## GOAL OF THE EXERCISE
Copy every one of the following items word for word, line by line, with nothing changed.

## MATERIAL FOR THIS EXERCISE
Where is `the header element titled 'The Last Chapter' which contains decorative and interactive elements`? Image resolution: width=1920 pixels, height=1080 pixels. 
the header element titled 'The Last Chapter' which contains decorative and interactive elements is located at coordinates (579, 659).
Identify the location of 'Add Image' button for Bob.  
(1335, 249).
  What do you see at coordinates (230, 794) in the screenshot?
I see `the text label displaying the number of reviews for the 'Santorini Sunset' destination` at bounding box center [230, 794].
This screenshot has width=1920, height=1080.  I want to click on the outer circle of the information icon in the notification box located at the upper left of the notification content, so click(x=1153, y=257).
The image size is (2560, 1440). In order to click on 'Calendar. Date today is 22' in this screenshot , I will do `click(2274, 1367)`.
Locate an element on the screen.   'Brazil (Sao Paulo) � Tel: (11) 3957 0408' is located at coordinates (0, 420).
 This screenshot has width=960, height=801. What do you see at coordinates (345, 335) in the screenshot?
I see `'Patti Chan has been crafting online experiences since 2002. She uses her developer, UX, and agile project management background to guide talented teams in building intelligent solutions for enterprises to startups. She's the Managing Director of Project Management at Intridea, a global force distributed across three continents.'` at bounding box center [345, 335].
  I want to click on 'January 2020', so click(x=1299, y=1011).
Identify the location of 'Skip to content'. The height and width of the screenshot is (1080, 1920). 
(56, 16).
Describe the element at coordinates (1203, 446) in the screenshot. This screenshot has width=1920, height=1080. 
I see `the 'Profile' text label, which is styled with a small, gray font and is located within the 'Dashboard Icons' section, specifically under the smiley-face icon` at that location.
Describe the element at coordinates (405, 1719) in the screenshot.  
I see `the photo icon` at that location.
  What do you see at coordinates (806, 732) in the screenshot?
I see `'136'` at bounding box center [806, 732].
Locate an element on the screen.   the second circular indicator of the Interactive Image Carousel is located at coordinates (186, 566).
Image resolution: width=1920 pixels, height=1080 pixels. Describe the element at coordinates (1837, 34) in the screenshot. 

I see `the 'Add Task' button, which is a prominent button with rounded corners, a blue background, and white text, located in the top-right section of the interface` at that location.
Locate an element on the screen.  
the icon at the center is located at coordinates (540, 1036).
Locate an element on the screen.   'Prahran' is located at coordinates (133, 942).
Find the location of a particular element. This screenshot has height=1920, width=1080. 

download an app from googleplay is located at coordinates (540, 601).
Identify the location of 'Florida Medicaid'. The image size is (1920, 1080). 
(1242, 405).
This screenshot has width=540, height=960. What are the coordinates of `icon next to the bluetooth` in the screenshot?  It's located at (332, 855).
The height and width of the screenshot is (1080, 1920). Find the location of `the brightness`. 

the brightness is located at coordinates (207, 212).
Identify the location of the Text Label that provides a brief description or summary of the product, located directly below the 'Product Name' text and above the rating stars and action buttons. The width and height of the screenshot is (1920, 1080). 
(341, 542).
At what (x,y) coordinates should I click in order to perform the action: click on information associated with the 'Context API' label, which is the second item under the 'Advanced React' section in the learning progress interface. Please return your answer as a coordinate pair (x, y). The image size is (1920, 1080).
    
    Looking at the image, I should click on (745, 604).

## COMPLETED EXERCISE
Where is `the header element titled 'The Last Chapter' which contains decorative and interactive elements`? Image resolution: width=1920 pixels, height=1080 pixels. 
the header element titled 'The Last Chapter' which contains decorative and interactive elements is located at coordinates (579, 659).
Identify the location of 'Add Image' button for Bob.  
(1335, 249).
  What do you see at coordinates (230, 794) in the screenshot?
I see `the text label displaying the number of reviews for the 'Santorini Sunset' destination` at bounding box center [230, 794].
This screenshot has width=1920, height=1080.  I want to click on the outer circle of the information icon in the notification box located at the upper left of the notification content, so click(x=1153, y=257).
The image size is (2560, 1440). In order to click on 'Calendar. Date today is 22' in this screenshot , I will do `click(2274, 1367)`.
Locate an element on the screen.   'Brazil (Sao Paulo) � Tel: (11) 3957 0408' is located at coordinates (0, 420).
 This screenshot has width=960, height=801. What do you see at coordinates (345, 335) in the screenshot?
I see `'Patti Chan has been crafting online experiences since 2002. She uses her developer, UX, and agile project management background to guide talented teams in building intelligent solutions for enterprises to startups. She's the Managing Director of Project Management at Intridea, a global force distributed across three continents.'` at bounding box center [345, 335].
  I want to click on 'January 2020', so click(x=1299, y=1011).
Identify the location of 'Skip to content'. The height and width of the screenshot is (1080, 1920). 
(56, 16).
Describe the element at coordinates (1203, 446) in the screenshot. This screenshot has width=1920, height=1080. 
I see `the 'Profile' text label, which is styled with a small, gray font and is located within the 'Dashboard Icons' section, specifically under the smiley-face icon` at that location.
Describe the element at coordinates (405, 1719) in the screenshot.  
I see `the photo icon` at that location.
  What do you see at coordinates (806, 732) in the screenshot?
I see `'136'` at bounding box center [806, 732].
Locate an element on the screen.   the second circular indicator of the Interactive Image Carousel is located at coordinates (186, 566).
Image resolution: width=1920 pixels, height=1080 pixels. Describe the element at coordinates (1837, 34) in the screenshot. 

I see `the 'Add Task' button, which is a prominent button with rounded corners, a blue background, and white text, located in the top-right section of the interface` at that location.
Locate an element on the screen.  
the icon at the center is located at coordinates (540, 1036).
Locate an element on the screen.   'Prahran' is located at coordinates (133, 942).
Find the location of a particular element. This screenshot has height=1920, width=1080. 

download an app from googleplay is located at coordinates (540, 601).
Identify the location of 'Florida Medicaid'. The image size is (1920, 1080). 
(1242, 405).
This screenshot has width=540, height=960. What are the coordinates of `icon next to the bluetooth` in the screenshot?  It's located at (332, 855).
The height and width of the screenshot is (1080, 1920). Find the location of `the brightness`. 

the brightness is located at coordinates (207, 212).
Identify the location of the Text Label that provides a brief description or summary of the product, located directly below the 'Product Name' text and above the rating stars and action buttons. The width and height of the screenshot is (1920, 1080). 
(341, 542).
At what (x,y) coordinates should I click in order to perform the action: click on information associated with the 'Context API' label, which is the second item under the 'Advanced React' section in the learning progress interface. Please return your answer as a coordinate pair (x, y). The image size is (1920, 1080).
    
    Looking at the image, I should click on (745, 604).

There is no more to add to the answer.